More Thoughts on Timeline Analysis

I had a conversation with Cory recently, and during the conversation, he mentioned that if I was going to present at a conference and talk about timeline analysis, I should present something novel. I struggled with that one...I don't see a lot of folks talking about using timeline analysis, and that may have to do with the fact that constructing and analyzing a timeline is a very manual process at this point, and that's a likely too high an obstacle for many folks, even with the tools I've provided, or using other tools, such as log2timeline.

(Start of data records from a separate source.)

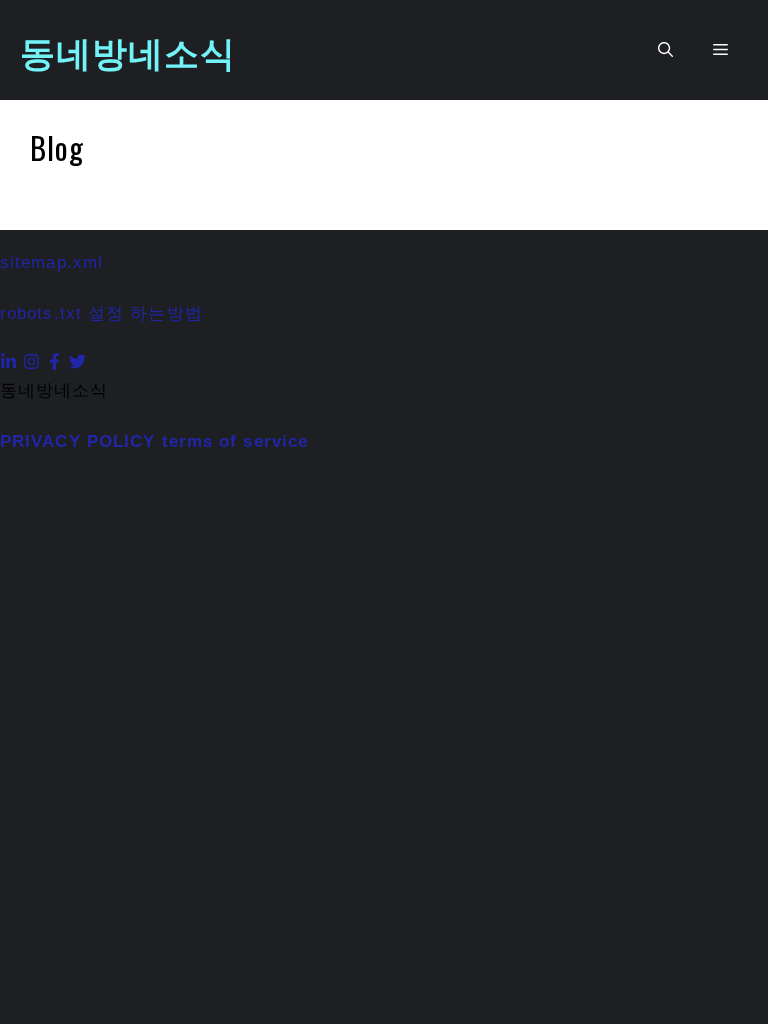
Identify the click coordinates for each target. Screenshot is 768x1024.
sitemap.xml (51, 262)
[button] (665, 50)
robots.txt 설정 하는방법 (101, 313)
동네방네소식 (128, 50)
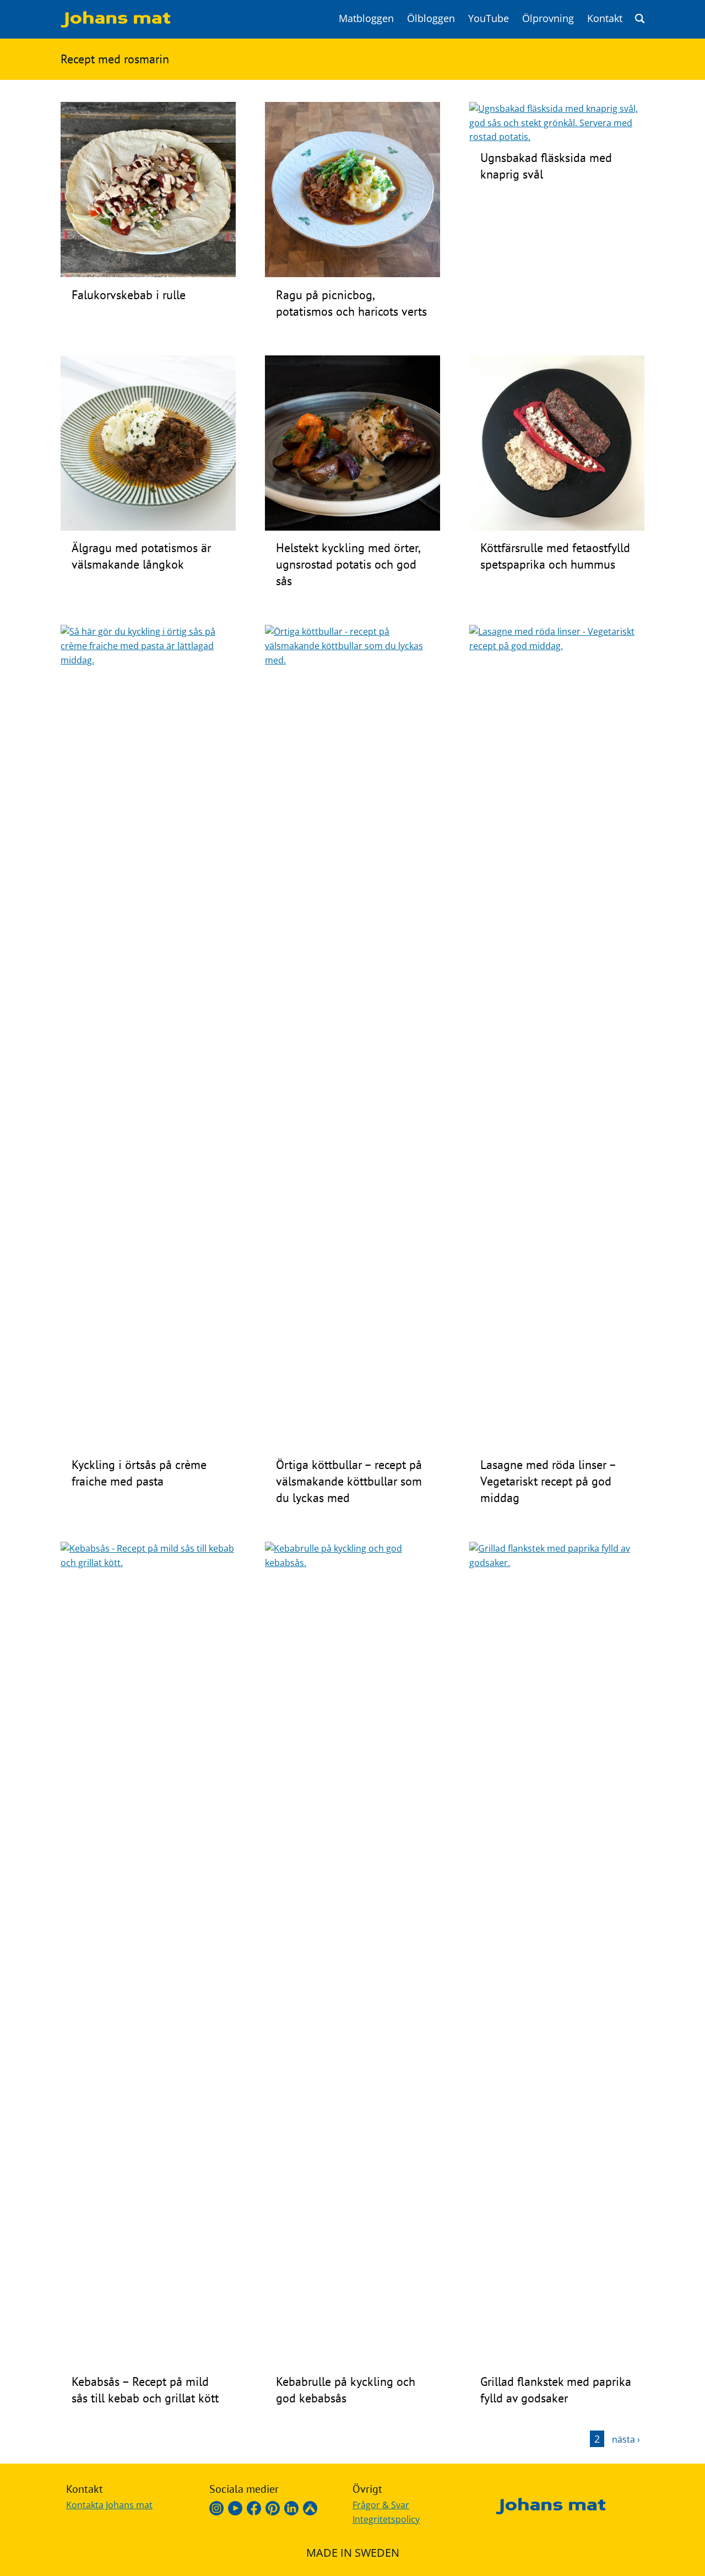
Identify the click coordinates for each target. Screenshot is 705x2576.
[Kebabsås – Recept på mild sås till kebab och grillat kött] (148, 1563)
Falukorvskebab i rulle (129, 295)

Something Cory mentioned really caught my attention, as well. He suggested that various data sources might provide the analyst with a relative level of confidence as to the data itself, and what's being shown. For example, when parsing the MFT (via analyzeMFT or Mark Menz's MFTRipper), the analyst might have more confidence in the temporal values from the $FILE_NAME attribute than from the $STANDARD_INFORMATION attribute, as tools that modify file MAC times modify the temporal values in the latter attribute. See Episode 84 from the CommandLine KungFu blog for a good example that illustrates what I'm talking about...

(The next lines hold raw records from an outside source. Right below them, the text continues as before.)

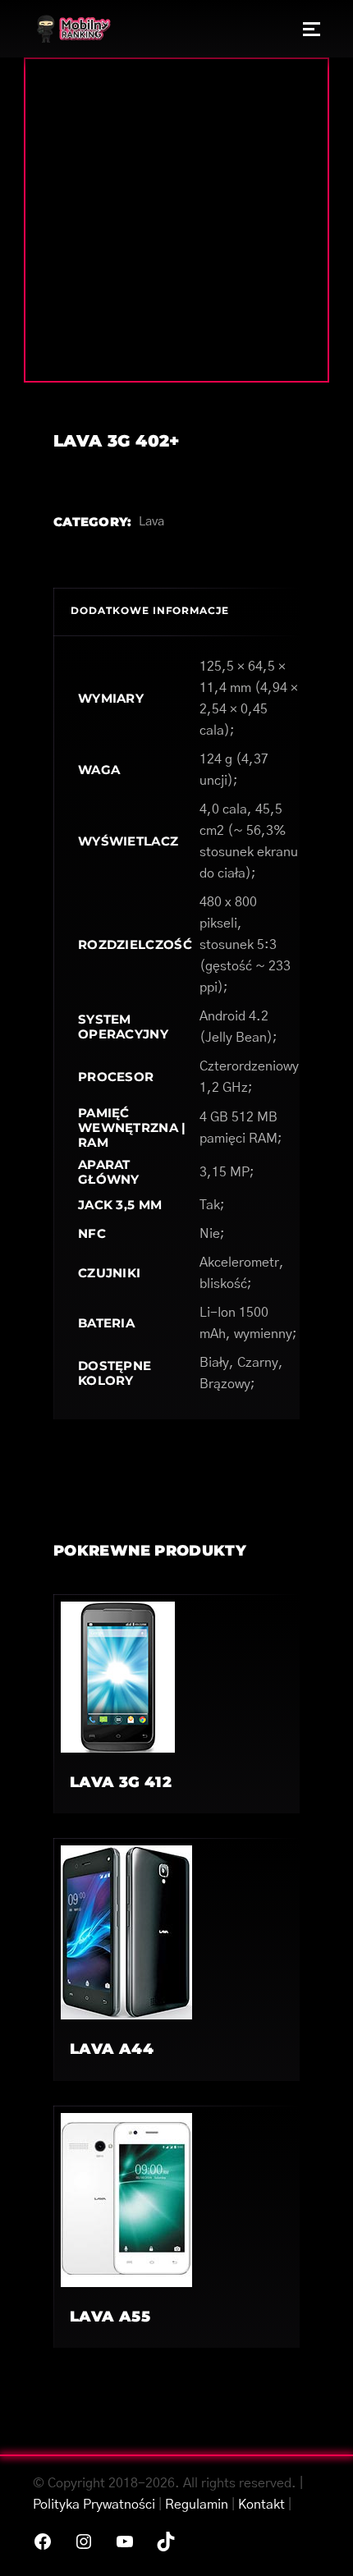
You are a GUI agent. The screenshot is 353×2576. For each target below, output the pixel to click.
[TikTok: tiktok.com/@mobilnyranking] (166, 2541)
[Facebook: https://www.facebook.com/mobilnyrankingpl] (43, 2541)
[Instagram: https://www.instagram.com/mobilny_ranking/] (84, 2541)
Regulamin (196, 2504)
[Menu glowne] (311, 28)
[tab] (176, 611)
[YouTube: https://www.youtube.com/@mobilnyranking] (125, 2541)
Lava (151, 522)
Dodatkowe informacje (150, 610)
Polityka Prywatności (94, 2504)
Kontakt (261, 2504)
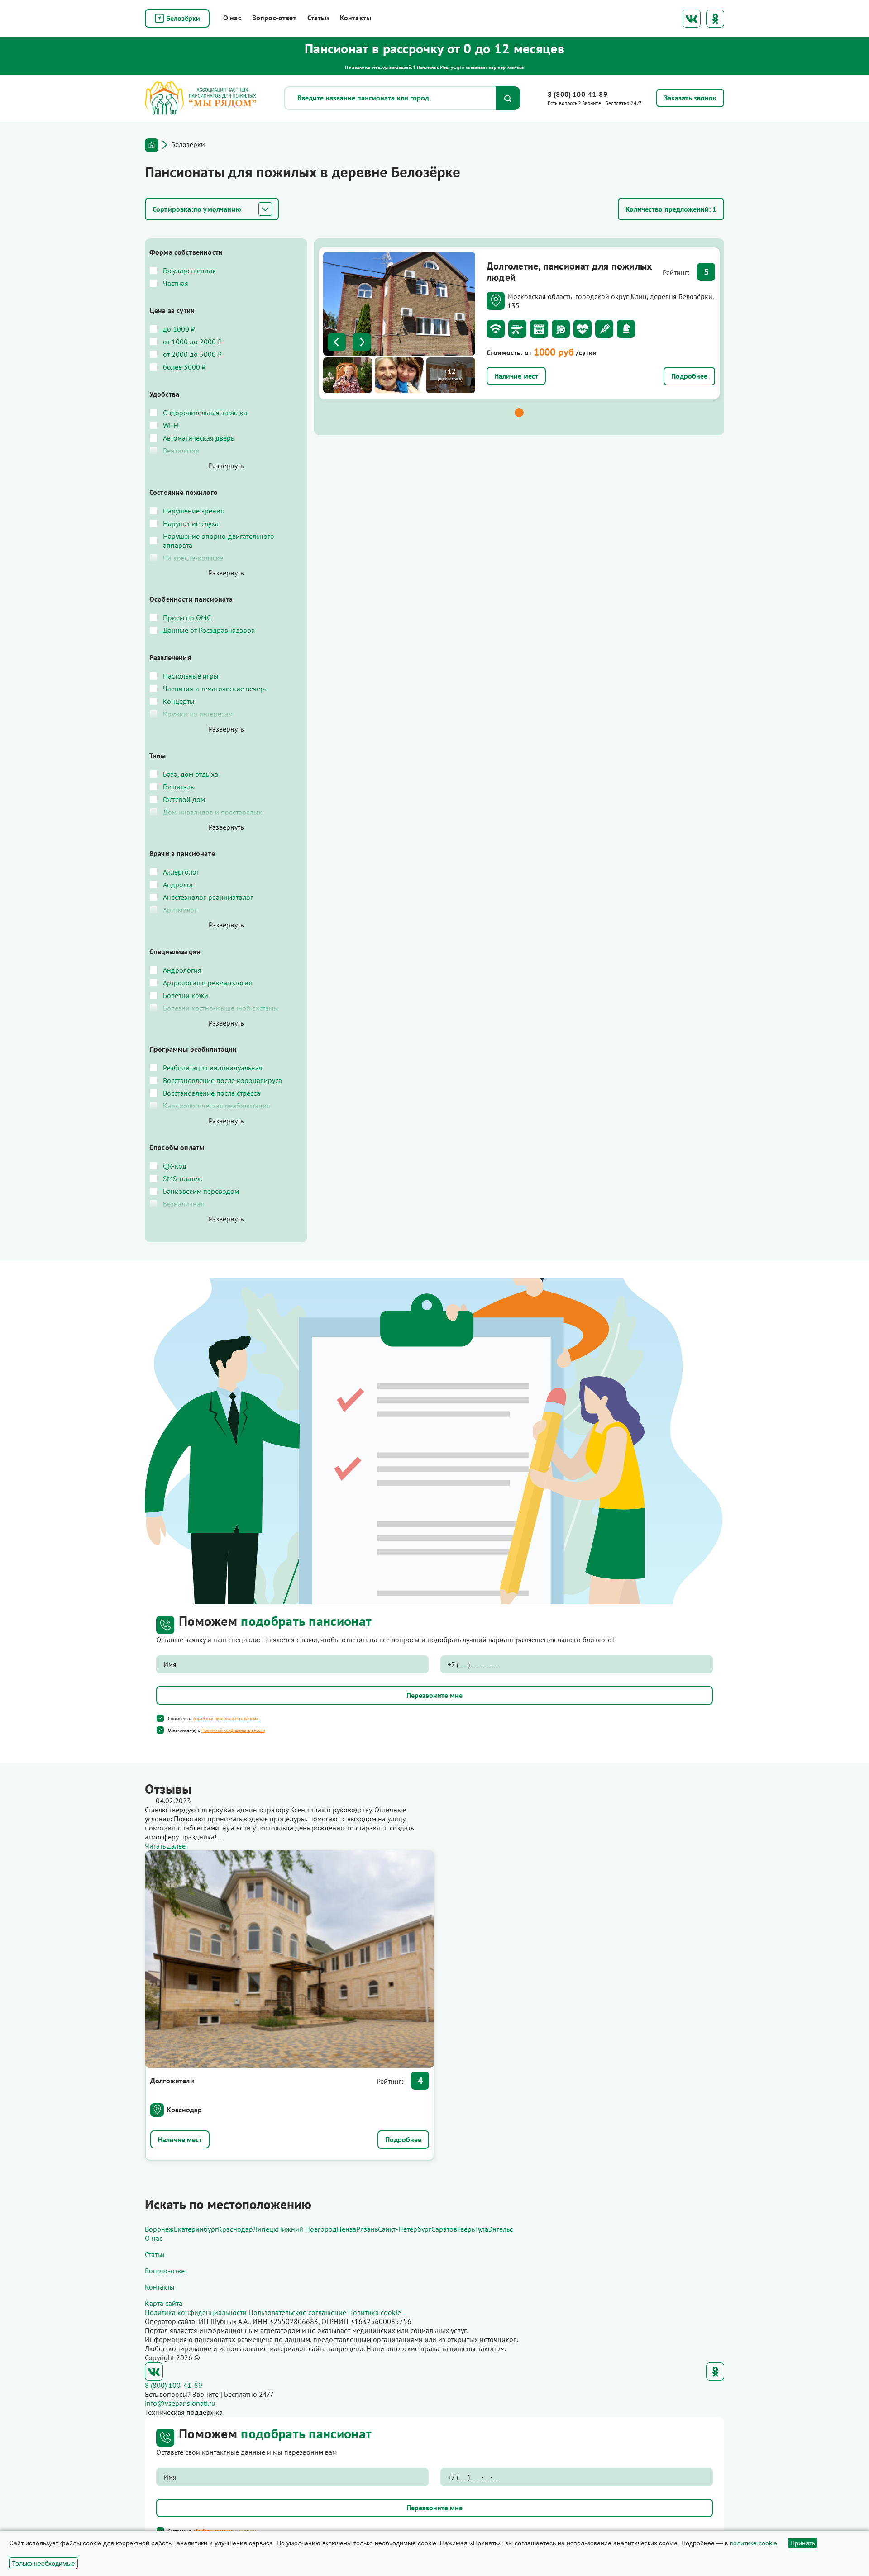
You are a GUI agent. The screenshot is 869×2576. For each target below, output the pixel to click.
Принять (802, 2543)
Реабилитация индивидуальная (213, 1067)
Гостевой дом (184, 799)
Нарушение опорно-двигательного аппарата (218, 541)
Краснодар (184, 2109)
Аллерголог (181, 871)
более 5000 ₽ (184, 366)
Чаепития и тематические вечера (215, 688)
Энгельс (500, 2229)
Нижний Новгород (307, 2229)
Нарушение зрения (193, 510)
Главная (151, 145)
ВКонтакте (692, 19)
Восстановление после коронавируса (222, 1080)
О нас (232, 17)
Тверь (466, 2229)
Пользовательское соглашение (297, 2312)
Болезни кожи (185, 995)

This is an interesting concept, and something that I really wanted to noodle over and expand. One of the reasons I look to the Registry for so much valuable data is...well...because it's there, but also because I have yet to find a public API that allows you to arbitrarily alter Registry key LastWrite times. Sure, if you want to change a LastWrite time, simply add and delete a value from a key...but I have yet to find an API that will allow me to backdate a LastWrite time on a live system. But LastWrite times aren't the full story...there are a number of keys whose value data contains timestamps.

Particularly for Windows systems, there are a number of sources of timestamped data that can be added to a timeline...metadata from shortcut files, Prefetch files, documents, etc. There are also Event Log records, and entries from other logs (mrt.log, AV logs, etc.).

So, while individual sources of timeline data may provide the analyst with varying levels of relative confidence as to the veracity and validity of the data, populating a timeline with multiple sources of data can serve to raise the analyst's level of relative confidence.

Let's look at some examples of how this sort of thinking can be applied. I did PCI breach investigations for several years, and one of the things I saw pretty quickly was that locating "valid" credit card numbers within an image gave a lot of false positives, even with three different checks (i.e., overall length, BIN, and Luhn check). However, as we added additional checks for track data, our confidence that we had found a valid credit card number increased. Richard talks about something similar in his Attribution post...by using 20 characteristics, your relative confidence of accurate attribution is increased over using, say, 5 characteristics. Another example is malware detection...running 3 AV scanners provides an analyst with a higher level of relative confidence than running just one, just as following a comprehensive process that includes other checks and tools provides an even higher level of relative confidence.

Another aspect of timeline analysis that isn't readily apparent is that as we add more sources, we also add context to the data. For example, we have a Prefetch file from an XP or Vista system, so we have the metadata from that Prefetch file. If we add the file system metadata, we have when the file was first created on the system, and the last modification time of the file should be very similar to the timestamp we extract from the Prefetch file metadata. We may also have other artifacts from the file system metadata, such as other files created or modified as a result of the application itself being run. Now, Prefetch files and file system metadata apply to the system, but not to the specific user...so we may get a great deal of context if we find that a user launched the application, as well as when they took this action. We may also get additional context from an Event Log record that shows, perhaps a login with event ID 528, type 10, indicating a login via RDP. But wait, we know that the user to which the user account applies was in the office that day...

See how using multiple data sources builds our "story" and adds context to our data? Further, the more data we have that shows the same or similar artifacts, the greater relative confidence we have in the data itself. This is, of course, in addition to the relative level of confidence that we have in the various individual sources. I'm not a mathy guy, so I'm not really sure how to represent this in a way that's not purely arbitrary, but to me, this is really a compelling reason for creating timelines for analysis.

What say you?